I walked to the hospital (about ) 2 miles from my home, getting there at a little after 5 AM.  My appointment was for 5:30.  My friend Linda got me home at a little after 10 AM, even though we made two small trips, one to the drugstore and one to Staples so I could buy cover stock for Marton’s book.  My surgeon had told me he’d talk to me after the procedure, but he didn’t.  I’m sure things went okay, though; otherwise, I’d not have been let go.  One disappointment–I have to wear a catheter for six days rather than the two I’d been told I’d have to.

I’m pretty tired, this time for the legitimate reason that I only slept a half-an-hour last night.  I didn’t feel particularly edgy, for I wasn’t anxious about the procedure.  Maybe my body was.  Stress affects it much more than it affects the part of my brain the brain calls “me.”   As is often the case when I have insomnia, I had quite a few ideas.  One of them was a refinement of my long-held belief that it’s unfair to hold an innovative poem to the same standards of clarity a conventional poem is held to since the former is likely only clear because one reading it has been educated in the reading of such poems since nursery school or earlier, and has (probably) not been exposed to anything like what he needs to have been to find an innovative poem clear. 

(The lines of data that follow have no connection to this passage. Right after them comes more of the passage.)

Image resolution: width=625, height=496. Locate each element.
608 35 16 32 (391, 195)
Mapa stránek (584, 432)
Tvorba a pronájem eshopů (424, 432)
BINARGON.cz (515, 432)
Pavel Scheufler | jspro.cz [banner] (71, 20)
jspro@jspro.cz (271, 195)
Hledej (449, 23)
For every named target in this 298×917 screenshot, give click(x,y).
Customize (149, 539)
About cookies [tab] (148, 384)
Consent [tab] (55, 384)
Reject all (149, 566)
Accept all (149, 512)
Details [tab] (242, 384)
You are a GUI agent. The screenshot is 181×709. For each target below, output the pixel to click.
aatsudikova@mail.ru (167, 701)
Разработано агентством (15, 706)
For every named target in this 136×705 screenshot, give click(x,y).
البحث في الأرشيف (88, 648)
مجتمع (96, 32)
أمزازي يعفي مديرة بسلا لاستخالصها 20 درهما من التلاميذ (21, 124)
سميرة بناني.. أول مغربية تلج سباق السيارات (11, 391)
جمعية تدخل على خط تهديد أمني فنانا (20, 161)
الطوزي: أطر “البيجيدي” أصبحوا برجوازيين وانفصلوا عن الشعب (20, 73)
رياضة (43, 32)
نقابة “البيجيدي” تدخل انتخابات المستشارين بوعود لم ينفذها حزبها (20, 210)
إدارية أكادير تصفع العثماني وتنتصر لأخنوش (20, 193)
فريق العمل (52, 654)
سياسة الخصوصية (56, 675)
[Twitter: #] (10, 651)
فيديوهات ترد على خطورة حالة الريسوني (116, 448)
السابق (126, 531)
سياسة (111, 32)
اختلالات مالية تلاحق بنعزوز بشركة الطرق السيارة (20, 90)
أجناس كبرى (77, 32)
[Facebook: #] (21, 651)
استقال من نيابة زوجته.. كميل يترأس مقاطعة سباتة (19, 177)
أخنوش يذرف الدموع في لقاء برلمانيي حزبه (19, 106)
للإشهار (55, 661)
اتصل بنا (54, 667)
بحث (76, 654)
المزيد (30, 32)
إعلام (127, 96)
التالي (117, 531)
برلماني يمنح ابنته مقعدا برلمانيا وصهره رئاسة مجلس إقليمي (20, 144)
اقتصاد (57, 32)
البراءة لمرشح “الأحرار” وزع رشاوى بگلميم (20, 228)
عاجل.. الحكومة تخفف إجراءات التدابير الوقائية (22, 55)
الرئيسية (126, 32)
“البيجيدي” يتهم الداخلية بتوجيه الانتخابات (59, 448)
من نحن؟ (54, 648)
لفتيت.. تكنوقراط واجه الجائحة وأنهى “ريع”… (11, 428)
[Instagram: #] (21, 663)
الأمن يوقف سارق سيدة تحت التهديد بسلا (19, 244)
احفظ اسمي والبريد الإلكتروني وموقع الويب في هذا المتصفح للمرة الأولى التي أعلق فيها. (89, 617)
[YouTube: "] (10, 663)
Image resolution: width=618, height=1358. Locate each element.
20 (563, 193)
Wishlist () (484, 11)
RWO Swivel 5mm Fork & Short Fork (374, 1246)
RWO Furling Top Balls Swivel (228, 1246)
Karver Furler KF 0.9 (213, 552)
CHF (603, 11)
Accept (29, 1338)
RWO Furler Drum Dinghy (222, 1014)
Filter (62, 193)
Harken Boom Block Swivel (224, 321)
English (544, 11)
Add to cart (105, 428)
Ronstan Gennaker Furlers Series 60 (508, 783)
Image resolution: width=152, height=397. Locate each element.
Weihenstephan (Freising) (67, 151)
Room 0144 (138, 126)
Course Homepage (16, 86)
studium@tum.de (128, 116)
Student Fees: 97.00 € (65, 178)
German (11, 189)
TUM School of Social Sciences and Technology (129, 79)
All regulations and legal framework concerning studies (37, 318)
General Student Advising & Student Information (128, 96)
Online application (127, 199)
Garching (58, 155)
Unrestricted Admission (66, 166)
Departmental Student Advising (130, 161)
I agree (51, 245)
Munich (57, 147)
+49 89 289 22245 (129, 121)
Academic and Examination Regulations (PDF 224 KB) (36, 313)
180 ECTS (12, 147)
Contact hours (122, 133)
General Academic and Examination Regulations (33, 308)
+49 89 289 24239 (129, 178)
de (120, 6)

 The refinement is a new term: “the clarity-to-exposure ratio.”  Or how clear a poem is to an engagent on a scale of, say, one to a hundred, and how much exposure he’s had to poems of its kind on the same scale.  Hence, a poem by Frost may have a clarity rating of 95, but an exposure rating of 95, as well, because of what school teachers have taught him about formal verse, and his memory of nursery rhymes, and much else.  One of my mathemaku may have a clarity rating of 8 (because it will have understandable words and recognizable mathematical symbols and, perhaps, recognizable graphic images).  It may have the same c-to-e ratio as the Frost poem, though, if its exposure rating is only 8,which it could well be because no such poems will have been taught to its engagent. 

Offhand, I would say a poem approaches ideal clarity to the degree its clarity-to-exposure ratio approaches point nine.  After its exposure rating has reached 100.  I make point nine (or some such figure)  the ideal because perfect clarity is boring.  That I consider a fact of aesthetics, not an opinion.